Segment Start: Extracted material

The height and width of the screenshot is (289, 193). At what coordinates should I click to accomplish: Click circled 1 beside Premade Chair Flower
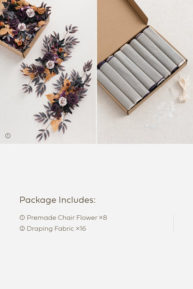(x=22, y=218)
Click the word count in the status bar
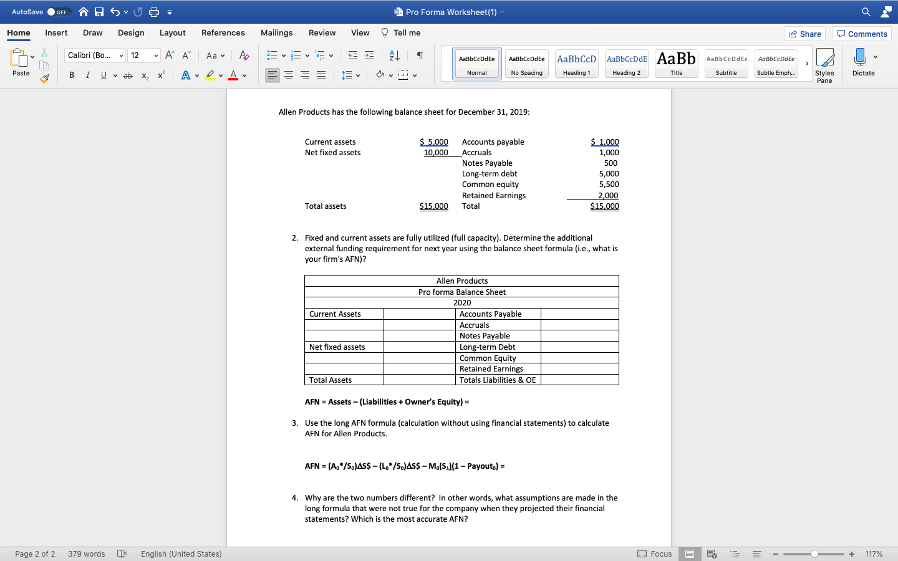This screenshot has width=898, height=561. [86, 554]
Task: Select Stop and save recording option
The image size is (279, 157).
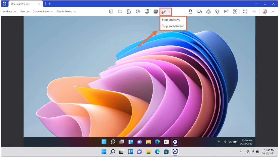Action: [x=171, y=20]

Segment End: Extracted material

● **Required work**
What you write should match, word for word, the lines from the one containing "Task: Select Stop and save recording option" to the end of the listing, with both ends kept and the pictures left out.

● **Output for this task**
Task: Select Stop and save recording option
The image size is (279, 157).
Action: [x=171, y=20]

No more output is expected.